Immunodeficiency 58 is a very rare, autosomal recessive primary immune disorder characterized by early-onset skin manifestations (eczematous dermatitis, infectious abscesses, and viral warts), recurrent respiratory infections or allergies, and chronic persistent infections with Candida, Molluscum contagiosum, mycobacteria, and also other bacteria, as well as persistent EBV infections. Gastrointestinal involvement has been demonstrated in some patients (inflammatory bowel disease, EBV+ smooth muscle tumors, esophagitis). Immunologically, impaired T-cell function can be demonstrated with decreased Treg cells and deficient CD3/CD28 costimulation responses in both CD4+ and CD8+ T cells. B-cell function may also be impaired (see below Wang et al. 2016 ).
Images (2)
Immunodeficiency 58 due to Carmil2 deficiencyD82.3
DefinitionThis section has been translated automatically.
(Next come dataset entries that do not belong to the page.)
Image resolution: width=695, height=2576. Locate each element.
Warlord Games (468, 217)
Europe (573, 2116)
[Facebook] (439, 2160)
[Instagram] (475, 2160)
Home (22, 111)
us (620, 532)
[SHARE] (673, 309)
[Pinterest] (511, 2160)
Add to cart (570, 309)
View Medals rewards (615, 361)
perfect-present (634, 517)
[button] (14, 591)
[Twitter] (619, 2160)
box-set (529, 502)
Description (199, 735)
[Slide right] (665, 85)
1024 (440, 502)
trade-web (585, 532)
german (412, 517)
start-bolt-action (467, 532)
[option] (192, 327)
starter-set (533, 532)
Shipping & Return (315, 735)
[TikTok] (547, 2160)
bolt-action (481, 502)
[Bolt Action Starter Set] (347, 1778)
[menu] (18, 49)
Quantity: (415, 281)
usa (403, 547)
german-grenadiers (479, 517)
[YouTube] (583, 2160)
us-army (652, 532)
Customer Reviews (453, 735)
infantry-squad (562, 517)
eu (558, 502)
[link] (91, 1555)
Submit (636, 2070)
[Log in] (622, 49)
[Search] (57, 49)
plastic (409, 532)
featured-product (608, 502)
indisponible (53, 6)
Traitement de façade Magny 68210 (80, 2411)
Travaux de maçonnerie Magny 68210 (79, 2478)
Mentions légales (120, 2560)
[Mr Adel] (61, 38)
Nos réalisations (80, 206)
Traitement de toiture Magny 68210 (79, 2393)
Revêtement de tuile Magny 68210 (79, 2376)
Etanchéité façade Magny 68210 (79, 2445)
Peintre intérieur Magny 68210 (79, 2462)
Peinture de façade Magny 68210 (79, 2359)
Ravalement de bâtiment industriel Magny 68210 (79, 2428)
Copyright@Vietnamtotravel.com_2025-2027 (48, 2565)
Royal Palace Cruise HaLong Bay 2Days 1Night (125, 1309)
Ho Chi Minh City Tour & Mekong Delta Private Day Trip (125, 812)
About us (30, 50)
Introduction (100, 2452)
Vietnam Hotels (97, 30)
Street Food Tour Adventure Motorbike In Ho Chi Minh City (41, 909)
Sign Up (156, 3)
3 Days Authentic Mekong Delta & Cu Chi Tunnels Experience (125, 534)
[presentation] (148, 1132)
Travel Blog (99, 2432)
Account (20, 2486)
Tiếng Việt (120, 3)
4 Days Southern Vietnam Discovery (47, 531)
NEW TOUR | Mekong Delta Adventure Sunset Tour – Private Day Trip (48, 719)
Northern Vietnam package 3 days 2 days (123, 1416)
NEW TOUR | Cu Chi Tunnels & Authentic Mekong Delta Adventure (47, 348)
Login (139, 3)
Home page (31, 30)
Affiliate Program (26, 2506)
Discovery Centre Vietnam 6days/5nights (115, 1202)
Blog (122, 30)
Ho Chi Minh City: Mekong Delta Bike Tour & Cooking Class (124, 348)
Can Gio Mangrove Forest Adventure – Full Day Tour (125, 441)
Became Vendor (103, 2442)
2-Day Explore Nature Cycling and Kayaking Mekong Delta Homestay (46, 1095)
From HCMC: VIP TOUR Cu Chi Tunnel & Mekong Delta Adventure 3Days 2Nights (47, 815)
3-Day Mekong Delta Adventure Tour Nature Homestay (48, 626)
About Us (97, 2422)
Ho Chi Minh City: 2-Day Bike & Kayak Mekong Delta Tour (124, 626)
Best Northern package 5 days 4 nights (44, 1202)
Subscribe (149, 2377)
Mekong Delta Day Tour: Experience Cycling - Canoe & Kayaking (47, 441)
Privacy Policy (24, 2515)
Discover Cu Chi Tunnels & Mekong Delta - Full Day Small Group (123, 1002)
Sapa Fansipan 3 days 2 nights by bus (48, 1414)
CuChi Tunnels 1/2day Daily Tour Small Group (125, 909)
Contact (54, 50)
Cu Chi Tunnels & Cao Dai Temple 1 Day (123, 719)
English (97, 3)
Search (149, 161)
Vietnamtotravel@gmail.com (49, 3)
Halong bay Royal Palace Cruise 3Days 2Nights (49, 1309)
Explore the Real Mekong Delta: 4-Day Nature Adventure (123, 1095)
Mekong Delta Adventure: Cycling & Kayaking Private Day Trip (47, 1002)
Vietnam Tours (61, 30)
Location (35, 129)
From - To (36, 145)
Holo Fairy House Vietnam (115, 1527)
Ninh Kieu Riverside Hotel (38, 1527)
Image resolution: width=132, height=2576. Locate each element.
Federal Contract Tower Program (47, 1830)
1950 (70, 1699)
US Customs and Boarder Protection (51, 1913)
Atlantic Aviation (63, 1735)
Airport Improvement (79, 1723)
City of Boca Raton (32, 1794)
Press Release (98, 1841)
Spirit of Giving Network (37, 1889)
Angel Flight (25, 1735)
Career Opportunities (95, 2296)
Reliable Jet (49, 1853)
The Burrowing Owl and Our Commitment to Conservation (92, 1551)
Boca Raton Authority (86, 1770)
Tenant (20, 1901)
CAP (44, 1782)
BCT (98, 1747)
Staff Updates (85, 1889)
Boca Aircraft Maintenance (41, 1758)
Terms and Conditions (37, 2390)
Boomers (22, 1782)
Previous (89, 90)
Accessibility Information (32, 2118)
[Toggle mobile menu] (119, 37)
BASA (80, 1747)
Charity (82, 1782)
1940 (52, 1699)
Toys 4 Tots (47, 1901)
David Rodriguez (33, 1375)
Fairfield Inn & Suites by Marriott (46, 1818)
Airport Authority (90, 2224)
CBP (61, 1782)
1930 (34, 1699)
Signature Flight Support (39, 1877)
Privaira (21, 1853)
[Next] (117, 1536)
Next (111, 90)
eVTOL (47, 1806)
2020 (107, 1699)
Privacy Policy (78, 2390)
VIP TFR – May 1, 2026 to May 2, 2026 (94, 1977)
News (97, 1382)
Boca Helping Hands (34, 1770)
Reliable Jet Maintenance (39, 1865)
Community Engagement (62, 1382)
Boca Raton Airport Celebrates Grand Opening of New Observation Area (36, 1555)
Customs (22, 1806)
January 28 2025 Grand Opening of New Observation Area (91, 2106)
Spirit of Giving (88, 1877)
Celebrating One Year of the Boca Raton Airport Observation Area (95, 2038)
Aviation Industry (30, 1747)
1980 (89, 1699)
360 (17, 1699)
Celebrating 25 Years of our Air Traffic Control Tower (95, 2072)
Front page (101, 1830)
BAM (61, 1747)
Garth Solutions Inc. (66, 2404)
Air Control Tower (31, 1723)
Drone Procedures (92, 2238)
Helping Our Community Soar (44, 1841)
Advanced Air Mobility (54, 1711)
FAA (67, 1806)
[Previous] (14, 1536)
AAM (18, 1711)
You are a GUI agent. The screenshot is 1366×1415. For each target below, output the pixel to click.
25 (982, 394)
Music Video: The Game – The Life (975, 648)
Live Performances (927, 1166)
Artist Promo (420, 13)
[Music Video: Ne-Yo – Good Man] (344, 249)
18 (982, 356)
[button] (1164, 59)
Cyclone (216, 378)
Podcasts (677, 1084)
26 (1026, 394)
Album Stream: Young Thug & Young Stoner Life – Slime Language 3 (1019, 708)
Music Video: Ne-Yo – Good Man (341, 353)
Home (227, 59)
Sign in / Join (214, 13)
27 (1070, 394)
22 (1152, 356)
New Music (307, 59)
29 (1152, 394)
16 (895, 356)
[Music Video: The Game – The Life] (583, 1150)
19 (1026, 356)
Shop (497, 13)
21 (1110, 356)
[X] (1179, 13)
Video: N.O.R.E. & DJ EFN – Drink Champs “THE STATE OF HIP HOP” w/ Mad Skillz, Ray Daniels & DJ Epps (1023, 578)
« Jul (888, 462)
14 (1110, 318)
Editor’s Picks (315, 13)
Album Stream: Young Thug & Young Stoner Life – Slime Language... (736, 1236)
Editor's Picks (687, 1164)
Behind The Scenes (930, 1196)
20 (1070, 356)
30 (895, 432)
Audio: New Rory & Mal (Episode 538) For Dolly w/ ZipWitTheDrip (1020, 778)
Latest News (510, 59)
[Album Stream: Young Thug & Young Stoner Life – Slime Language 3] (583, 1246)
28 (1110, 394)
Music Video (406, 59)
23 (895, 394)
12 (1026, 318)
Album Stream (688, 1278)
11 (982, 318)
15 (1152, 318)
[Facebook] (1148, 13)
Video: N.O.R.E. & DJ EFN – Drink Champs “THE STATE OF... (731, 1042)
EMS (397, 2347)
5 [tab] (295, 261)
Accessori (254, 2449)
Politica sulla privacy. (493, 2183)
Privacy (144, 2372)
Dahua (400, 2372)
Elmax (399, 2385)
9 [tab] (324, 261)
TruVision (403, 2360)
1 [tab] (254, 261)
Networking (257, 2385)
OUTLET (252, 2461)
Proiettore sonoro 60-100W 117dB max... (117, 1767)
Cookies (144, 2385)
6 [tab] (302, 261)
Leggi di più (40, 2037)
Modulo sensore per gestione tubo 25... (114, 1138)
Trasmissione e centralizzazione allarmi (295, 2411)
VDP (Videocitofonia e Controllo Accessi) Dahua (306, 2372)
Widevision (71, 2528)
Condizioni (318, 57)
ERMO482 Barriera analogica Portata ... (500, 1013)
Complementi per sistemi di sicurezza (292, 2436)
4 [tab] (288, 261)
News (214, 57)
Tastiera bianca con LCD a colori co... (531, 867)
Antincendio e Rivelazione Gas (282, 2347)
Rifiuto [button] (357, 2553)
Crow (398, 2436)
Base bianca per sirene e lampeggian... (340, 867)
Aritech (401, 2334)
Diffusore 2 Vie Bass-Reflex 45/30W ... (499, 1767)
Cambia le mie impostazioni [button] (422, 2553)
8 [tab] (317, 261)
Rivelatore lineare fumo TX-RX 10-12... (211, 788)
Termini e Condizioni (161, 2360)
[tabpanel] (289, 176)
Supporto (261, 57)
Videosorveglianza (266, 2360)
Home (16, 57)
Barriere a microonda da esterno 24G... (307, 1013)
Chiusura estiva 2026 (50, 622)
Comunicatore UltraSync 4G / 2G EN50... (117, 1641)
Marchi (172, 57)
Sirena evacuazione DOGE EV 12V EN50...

Occurrence/EpidemiologyThis section has been translated automatically.
Worldwide, the incidence is estimated to be <1/1000,000.
Case report(s)This section has been translated automatically.
Wang et al (2016) reported 6 patients from three unrelated families. Two families were consanguineous with Moroccan (family A) and Tunisian (family B) ancestry, while the third was an unrelated Turkish family (family C). Patients presented with chronic mucocutaneous candidiasis, including onychia and perionychia of the nails and thrush, and severe eczematous dermatitis during the first years of life. Furthermore, variable skin involvement with scaling of the scalp with limited cicatricial alopecia, hyperlinearity of the palms, inflammatory plaques on the soles with pustular lesions, ichthyosis, psoriasis-like plaques, seborrheic dermatitis, diffuse hyperpigmented lesions with atrophic and ulcerated scars, and red inflammatory plaques on the face, trunk, back, elbows, and legs. Histologically: psoriasiform hyperplastic epidermis. Two siblings suffered from severe recurrent subcutaneous staphylococcal abscesses, 1 patient from molluscum contagiosum and 2 from mycobacterial infections. Most patients had recurrent bacterial lung infections and chronic bronchitis, and some had asthma and bronchiectasis. Furthermore, allergic symptoms (food allergies, allergic bronchial asthma) were found. The most severely affected patient had multifocal tuberculosis of the lungs, lymph nodes, and intestines, viral meningoencephalitis, and overall poor growth. He died at the age of 17 years. All patients had normal circulating B-cell, neutrophil, monocyte, and NK-cell counts. All patients except one had increased levels of CD8+ T cells, and two unrelated patients had increased levels of CD4+ T cells. However, patients had decreased levels of certain T-cell subtypes, including regulatory T cells, follicular T helper cells, and certain subsets of memory T cells, including Th1 and Th17. All patients responded poorly to vaccination with antibodies and had fewer memory B cells.
Sorte et al (2016) reported four patients aged 18 to 52 years from three unrelated Norwegian families with IMD58. All had onset of symptoms in early childhood, including widespread viral warts on the hands and feet. Furthermore, hyperkeratosis of the palms and soles, psoriatic lesions, seborrheic dermatitis, atopic eczema, photodermatitis, dermatophytic lesions, fungal skin infections, and viral skin infections (HSV and VZV) were found. All patients had asthma, 3 had recurrent respiratory infections, and 2 developed chronic obstructive pulmonary disease (COPD. Three patients suffered from gastrointestinal compromise: neonatal necrotizing enterocolitis, gastroesophageal ulcers, chronic diarrhea, colitis, and Crohn's disease. Other features included aphthous stomatitis, BK viral cystitis (2 patients), and molluscum contagiosum. One patient developed malignant leiomyosarcoma without signs or symptoms of EBV infection, although she had recurrent HSV and VZV infections. Three patients had low levels of Th17 cells. CD4+ and NK cells showed low expression of gamma interferon. Treg cell numbers were decreased in all patients.
Shayegan LH et al described a child with skin lesions they termed "actinic prurigo-like photodermatitis." Furthermore, an allergic diathesis as well as recurrent infections were detectable.
LiteratureThis section has been translated automatically.
- Schober T et al. (2017) A human immunodeficiency syndrome caused by mutations in CARMIL2. Nature Commun. 8: 14209.
- Shayegan LH et al (2020) CARMIL2-related immunodeficiency manifesting with photosensitivity. Pediatr Dermatol 37:695-697.
- Sorte HS et al. (2016) A potential founder variant in CARMIL2/RLTRR in three Norwegian families with warts, molluscum contagiosum, and T-cell dysfunction. Molec Genet Genomic Med. 4: 604-616.
- Wang Y et al (2016) Dual T cell- and B cell-intrinsic deficiency in humans with biallelic RLTPR mutations. J Exp Med 213: 2413-2435.